Bondi-Sachs Energy-Momentum for the CMC Initial Value Problem

TL;DR

This paper derives explicit formulas for Bondi-Sachs energy-momentum in the context of the initial value problem in general relativity on CMC hypersurfaces, providing numerical results to interpret Bowen-York solutions.

Contribution

It introduces explicit formulas for Bondi-Sachs quantities on CMC hypersurfaces and applies them to analyze Bowen-York initial data numerically.

Findings

Explicit formulas for Bondi-Sachs energy and momentum.

Numerical interpretation of Bowen-York solutions.

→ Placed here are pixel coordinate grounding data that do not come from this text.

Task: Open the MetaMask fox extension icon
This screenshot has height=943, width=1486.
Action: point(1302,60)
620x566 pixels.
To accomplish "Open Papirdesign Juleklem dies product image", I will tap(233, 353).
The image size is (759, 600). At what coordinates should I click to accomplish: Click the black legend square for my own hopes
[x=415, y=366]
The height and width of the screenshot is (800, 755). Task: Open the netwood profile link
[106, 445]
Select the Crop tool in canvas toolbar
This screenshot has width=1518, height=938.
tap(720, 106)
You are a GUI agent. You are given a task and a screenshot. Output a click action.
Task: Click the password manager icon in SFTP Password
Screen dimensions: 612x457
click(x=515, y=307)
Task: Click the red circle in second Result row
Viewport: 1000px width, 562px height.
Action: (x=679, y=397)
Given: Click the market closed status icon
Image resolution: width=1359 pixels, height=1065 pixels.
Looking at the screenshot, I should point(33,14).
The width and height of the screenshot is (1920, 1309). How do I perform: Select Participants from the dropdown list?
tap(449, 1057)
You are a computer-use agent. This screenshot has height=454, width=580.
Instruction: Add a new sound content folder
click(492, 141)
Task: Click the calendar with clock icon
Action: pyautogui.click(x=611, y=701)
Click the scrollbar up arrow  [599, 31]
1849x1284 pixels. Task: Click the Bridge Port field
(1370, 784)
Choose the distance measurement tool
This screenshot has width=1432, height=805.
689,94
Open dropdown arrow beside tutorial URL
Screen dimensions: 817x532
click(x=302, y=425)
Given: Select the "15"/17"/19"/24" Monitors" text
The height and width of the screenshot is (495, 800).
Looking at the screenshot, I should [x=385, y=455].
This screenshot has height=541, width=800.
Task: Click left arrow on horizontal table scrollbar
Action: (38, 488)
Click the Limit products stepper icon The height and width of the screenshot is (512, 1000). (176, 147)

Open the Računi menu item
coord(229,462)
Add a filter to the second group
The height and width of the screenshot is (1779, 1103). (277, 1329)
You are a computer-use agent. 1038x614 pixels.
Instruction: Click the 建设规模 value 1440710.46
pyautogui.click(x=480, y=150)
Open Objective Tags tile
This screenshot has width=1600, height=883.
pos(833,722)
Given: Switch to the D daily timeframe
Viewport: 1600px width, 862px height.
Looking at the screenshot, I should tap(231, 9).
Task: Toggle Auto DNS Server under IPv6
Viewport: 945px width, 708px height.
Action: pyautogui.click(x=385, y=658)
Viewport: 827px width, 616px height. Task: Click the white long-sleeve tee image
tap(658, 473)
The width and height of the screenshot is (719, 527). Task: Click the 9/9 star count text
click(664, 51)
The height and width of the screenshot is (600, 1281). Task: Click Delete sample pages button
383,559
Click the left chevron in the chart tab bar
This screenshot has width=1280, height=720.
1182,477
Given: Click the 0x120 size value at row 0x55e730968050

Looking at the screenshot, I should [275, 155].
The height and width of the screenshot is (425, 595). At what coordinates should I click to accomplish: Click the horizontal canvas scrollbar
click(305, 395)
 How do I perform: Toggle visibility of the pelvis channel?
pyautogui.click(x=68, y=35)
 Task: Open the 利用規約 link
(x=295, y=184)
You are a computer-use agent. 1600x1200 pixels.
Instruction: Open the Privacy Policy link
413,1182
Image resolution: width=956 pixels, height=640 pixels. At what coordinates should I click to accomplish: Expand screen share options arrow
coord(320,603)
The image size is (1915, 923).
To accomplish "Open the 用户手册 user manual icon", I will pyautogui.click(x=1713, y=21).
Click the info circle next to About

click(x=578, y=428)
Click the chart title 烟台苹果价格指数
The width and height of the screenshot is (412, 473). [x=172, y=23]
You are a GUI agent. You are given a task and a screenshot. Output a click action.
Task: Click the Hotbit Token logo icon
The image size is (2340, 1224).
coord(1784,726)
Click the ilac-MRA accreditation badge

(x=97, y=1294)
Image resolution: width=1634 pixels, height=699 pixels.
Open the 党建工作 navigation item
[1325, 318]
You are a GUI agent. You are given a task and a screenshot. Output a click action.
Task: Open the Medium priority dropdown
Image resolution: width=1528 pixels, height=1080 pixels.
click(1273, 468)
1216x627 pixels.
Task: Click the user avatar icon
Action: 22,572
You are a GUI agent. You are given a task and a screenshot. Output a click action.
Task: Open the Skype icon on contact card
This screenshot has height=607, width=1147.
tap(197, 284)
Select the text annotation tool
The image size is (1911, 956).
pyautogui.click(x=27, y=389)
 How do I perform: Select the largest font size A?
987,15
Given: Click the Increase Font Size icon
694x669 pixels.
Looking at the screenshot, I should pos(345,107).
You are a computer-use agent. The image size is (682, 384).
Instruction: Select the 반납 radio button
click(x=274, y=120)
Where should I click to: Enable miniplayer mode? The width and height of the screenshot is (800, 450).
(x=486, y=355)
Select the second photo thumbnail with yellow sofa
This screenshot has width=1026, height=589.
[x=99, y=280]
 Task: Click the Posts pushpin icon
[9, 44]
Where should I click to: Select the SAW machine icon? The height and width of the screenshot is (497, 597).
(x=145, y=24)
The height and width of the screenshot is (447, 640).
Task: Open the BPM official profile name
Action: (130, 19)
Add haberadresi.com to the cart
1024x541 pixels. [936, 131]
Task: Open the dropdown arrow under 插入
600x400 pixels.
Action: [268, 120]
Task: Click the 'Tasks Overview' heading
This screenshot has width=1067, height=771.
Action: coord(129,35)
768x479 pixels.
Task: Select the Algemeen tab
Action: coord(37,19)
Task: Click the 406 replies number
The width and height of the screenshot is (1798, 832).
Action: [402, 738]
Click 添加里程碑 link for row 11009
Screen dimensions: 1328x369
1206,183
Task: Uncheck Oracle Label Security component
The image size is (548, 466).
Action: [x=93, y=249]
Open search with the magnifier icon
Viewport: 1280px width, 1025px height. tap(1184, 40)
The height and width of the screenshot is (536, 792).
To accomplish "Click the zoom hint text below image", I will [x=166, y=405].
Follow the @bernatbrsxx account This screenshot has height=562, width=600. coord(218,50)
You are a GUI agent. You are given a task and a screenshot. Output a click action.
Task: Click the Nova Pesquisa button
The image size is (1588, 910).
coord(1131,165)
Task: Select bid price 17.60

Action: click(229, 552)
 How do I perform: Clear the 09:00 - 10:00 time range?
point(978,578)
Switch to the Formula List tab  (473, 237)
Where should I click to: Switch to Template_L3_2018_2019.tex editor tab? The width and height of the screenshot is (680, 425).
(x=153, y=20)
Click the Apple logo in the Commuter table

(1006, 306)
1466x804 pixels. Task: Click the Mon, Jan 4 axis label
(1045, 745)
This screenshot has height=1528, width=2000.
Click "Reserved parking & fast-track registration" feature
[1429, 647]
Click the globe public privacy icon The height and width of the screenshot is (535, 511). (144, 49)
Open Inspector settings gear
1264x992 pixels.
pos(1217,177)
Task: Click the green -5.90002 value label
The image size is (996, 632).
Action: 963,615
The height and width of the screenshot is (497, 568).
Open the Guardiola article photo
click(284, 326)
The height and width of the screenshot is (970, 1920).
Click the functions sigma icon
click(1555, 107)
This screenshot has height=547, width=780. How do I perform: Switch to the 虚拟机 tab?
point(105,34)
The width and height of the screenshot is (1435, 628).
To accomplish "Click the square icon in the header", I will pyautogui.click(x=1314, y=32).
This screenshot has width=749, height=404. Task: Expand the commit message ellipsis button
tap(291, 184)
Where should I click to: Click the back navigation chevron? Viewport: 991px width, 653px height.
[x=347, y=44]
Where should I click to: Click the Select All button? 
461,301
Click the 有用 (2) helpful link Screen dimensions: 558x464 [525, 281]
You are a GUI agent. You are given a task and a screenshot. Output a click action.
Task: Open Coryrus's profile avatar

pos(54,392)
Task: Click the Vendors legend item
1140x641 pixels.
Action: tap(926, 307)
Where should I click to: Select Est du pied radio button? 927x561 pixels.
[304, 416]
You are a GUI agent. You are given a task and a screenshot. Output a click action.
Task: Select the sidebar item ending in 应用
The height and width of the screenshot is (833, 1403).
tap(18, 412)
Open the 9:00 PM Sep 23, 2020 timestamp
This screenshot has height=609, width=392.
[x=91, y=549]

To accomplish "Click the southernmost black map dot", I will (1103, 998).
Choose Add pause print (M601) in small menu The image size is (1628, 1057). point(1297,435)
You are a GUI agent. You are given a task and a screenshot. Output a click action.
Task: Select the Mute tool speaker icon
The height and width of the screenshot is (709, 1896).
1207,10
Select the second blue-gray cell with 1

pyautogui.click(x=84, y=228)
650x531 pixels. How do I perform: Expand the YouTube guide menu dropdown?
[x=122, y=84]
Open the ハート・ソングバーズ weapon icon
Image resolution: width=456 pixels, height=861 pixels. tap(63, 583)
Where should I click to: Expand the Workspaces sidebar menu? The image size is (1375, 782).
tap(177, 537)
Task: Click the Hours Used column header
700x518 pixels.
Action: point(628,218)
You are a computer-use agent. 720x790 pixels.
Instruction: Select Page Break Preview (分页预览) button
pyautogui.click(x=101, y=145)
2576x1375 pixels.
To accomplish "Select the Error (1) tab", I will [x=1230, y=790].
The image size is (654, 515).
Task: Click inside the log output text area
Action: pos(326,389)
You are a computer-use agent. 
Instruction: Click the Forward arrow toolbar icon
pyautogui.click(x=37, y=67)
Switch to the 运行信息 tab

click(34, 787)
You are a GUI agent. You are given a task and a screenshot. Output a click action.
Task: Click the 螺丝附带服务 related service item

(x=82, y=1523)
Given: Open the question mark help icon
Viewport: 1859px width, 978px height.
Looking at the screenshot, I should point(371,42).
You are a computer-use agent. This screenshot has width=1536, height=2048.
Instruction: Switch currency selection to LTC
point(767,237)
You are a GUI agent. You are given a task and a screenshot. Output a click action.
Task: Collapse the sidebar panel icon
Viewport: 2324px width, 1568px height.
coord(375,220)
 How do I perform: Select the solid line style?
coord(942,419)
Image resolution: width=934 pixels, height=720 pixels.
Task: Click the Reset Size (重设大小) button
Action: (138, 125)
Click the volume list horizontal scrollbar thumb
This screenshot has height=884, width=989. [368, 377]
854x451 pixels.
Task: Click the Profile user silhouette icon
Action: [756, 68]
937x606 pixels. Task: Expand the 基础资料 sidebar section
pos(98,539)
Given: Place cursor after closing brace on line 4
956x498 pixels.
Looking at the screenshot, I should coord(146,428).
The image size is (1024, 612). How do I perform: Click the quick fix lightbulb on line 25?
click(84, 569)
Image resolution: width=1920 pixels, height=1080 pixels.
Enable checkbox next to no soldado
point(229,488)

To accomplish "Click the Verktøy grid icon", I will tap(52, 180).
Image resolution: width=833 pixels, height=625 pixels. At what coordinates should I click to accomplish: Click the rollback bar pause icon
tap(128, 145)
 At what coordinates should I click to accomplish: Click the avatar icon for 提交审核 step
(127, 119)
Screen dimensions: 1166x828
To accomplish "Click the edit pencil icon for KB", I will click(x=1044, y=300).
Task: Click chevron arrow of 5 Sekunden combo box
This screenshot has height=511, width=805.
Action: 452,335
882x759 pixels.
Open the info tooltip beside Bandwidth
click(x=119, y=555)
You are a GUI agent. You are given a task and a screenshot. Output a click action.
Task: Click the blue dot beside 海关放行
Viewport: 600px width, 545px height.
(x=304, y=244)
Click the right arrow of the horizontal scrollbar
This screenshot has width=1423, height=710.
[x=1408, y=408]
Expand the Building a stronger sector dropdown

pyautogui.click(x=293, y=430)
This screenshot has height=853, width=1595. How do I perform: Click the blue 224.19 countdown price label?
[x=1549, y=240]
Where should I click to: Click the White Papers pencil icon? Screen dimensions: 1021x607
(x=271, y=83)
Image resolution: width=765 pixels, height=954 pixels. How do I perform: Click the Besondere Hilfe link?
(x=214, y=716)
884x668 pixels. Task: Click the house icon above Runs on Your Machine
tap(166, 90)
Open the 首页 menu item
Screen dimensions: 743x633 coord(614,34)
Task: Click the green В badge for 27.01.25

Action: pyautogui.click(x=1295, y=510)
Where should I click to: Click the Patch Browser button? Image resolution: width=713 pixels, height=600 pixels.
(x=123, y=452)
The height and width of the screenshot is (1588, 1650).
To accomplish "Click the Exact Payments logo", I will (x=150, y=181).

Analysis of asymptotic behavior near null infinity.

Abstract

The constraints on the asymptotic behavior of the conformal factor and conformal extrinsic curvature imposed by the initial value equations of general relativity on constant mean extrinsic curvature (CMC) hypersurfaces are analyzed in detail. We derive explicit formulas for the Bondi-Sachs energy and momentum in terms of coefficients of asymptotic expansions on CMC hypersurfaces near future null infinity. Precise numerical results for the Bondi-Sachs energy, momentum, and angular momentum are used to interpret physically Bowen-York solutions of the initial value equations on conformally flat CMC hypersurfaces of the type obtained earlier by Buchman et al. [Phys. Rev. D 80:084024 (2009)].